>> Begin TASK INPUT

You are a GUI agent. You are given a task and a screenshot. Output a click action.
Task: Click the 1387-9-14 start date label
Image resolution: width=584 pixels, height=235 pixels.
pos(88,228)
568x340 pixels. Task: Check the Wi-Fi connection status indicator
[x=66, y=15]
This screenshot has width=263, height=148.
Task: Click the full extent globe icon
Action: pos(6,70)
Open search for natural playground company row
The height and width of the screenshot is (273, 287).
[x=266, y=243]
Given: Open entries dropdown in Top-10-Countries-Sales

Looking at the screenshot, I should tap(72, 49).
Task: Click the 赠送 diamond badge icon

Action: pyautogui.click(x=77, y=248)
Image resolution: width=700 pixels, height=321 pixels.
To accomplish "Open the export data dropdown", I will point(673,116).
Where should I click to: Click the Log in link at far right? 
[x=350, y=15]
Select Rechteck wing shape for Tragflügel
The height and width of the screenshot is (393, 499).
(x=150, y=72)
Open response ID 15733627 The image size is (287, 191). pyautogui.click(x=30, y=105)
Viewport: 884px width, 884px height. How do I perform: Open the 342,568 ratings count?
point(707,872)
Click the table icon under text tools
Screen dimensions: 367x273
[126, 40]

>> End TASK INPUT

(WHAT THE TASK ASKS):
Repeat every line of the listing above word for word.

(OUTPUT):
You are a GUI agent. You are given a task and a screenshot. Output a click action.
Task: Click the 1387-9-14 start date label
Image resolution: width=584 pixels, height=235 pixels.
pos(88,228)
568x340 pixels. Task: Check the Wi-Fi connection status indicator
[x=66, y=15]
This screenshot has width=263, height=148.
Task: Click the full extent globe icon
Action: pos(6,70)
Open search for natural playground company row
The height and width of the screenshot is (273, 287).
[x=266, y=243]
Given: Open entries dropdown in Top-10-Countries-Sales

Looking at the screenshot, I should tap(72, 49).
Task: Click the 赠送 diamond badge icon

Action: pyautogui.click(x=77, y=248)
Image resolution: width=700 pixels, height=321 pixels.
To accomplish "Open the export data dropdown", I will point(673,116).
Where should I click to: Click the Log in link at far right? 
[x=350, y=15]
Select Rechteck wing shape for Tragflügel
The height and width of the screenshot is (393, 499).
(x=150, y=72)
Open response ID 15733627 The image size is (287, 191). pyautogui.click(x=30, y=105)
Viewport: 884px width, 884px height. How do I perform: Open the 342,568 ratings count?
point(707,872)
Click the table icon under text tools
Screen dimensions: 367x273
[126, 40]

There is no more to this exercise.